# Texte extrait
::::

Reste, en conclusion, à tenter de
se faire une idée du rôle que joue la
mathématique par rapport à cette nouvelle
acception de la différence Mind-Geist.
On peut, dans un premier temps,
relégitimer la bivalence des mathématiques en
l'exprimant à partir de la présente
description du Geist.
Bimodalité de la
mathématique discrète
Nous avons caractérisé le
Geist
par un trajet du Tu
transcendantal au Je signifié, trajet
en qui résiderait la subjectivité même
du Geist. Ce qui pose la subjectivité du
Geist
au plan transcendantal, c'est
le statut de destinataire, le rapport à l'adresse,
à la lumière duquel se comprend la
"réponse" de l'initiative spirituelle libre. Mais le
Geist
se montre aussi sujet en ce qu'il est - de manière
contingente, "empirique" en un sens très exceptionnel
- tel ou tel. Or, le caractère tel ou tel du
Geist,
c'est la façon dont il est signifié dans le
texte-individu. Le texte-individu, la signification d'un
Je,
s'attestent par et dans le repli et la convergence des
renvois, la régionalité des réseaux de
la signification.
La mathématique peut être
comprise comme l'épure de cette subjectivité.
Les renvois du sens sont le tissu de la
pensée-langage, et celle-ci est intégralement
présentable comme entité mathématique,
au sens d'une photographie ou d'un repérage. Le mot
renvoi signifie déjà, esquisse ou appelle
en tout cas cette mathématisation de la
pensée-langage, en nous orientant vers un objet
constructif fondamental de la mathématique, la
flèche. La mathématique est (notamment)

::::

# Les données
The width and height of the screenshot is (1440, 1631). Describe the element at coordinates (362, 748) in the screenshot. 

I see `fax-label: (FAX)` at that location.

::::

# Travail demandé
1. Imprimez, dans le texte sur la différence Mind-Geist, le passage qui s'ouvre sur les mots contenant « Reste, en conclusion, à » et se termine par « description du Geist. ».
2. D'après le texte sur la différence Mind-Geist, par quel trajet le Geist est-il caractérisé ?
3. Reprenez le texte sur la différence Mind-Geist là où il s'arrête et poursuivez-le.

# Résultats de l'exercice
1.
Reste, en conclusion, à tenter de
se faire une idée du rôle que joue la
mathématique par rapport à cette nouvelle
acception de la différence Mind-Geist.
On peut, dans un premier temps,
relégitimer la bivalence des mathématiques en
l'exprimant à partir de la présente
description du Geist.

2. Par un trajet du Tu transcendantal au Je signifié.

3.
calcul, algèbre, symbolisation : la
mathématique discrète ou constructive, prise
avec ses moyens méta-catégoriaux, est apte
à dresser l'épure d'une complexité
arbitraire de renvois, arbitraire au sens où elle
sera déconnectée de tout contenu de sensation
(de toute dénotation) et de tout contenu affectif (de
toute expression ou sentimentalité). Telle quelle,
elle continue de signifier, et ce de telle manière
qu'elle produit un "effet de sujet". Voilà ce qui,
peut-être, permet de comprendre l'association si
ancienne et si parlante entre mathématique et
subjectivité : comme cela se laisse constater depuis
des générations, l'élévation du
réseau des renvois du sens au plan
mathématique n'annule pas la dimension subjective du
Geist,
elle s'y affirme encore, dans une pureté qui peut
porter à y reconnaître le secret de la
subjectivité (il est grandiose de découvrir
que la subjectivité est encore elle-même sans
la sensation et sans l'affect). Conformément à
la description générique du Geist, en effet, la
mathématique délivre sa complexité
comme un chemin du Tu
transcendantal vers le
Je signifié : les configurations de déterminations
qu'elle produit valent comme versions des énigmes par
lesquelles elle est commandée, ce qui la classe comme
pensée au sens fort du terme (pensée du
Geist).
Cette valeur subjective de la mathématique,
rattachant son exercice au Geist, est ce qui
motive mon livre L'herméneutique
formelle, ce qui s'y trouve présenté et
attesté autant que possible.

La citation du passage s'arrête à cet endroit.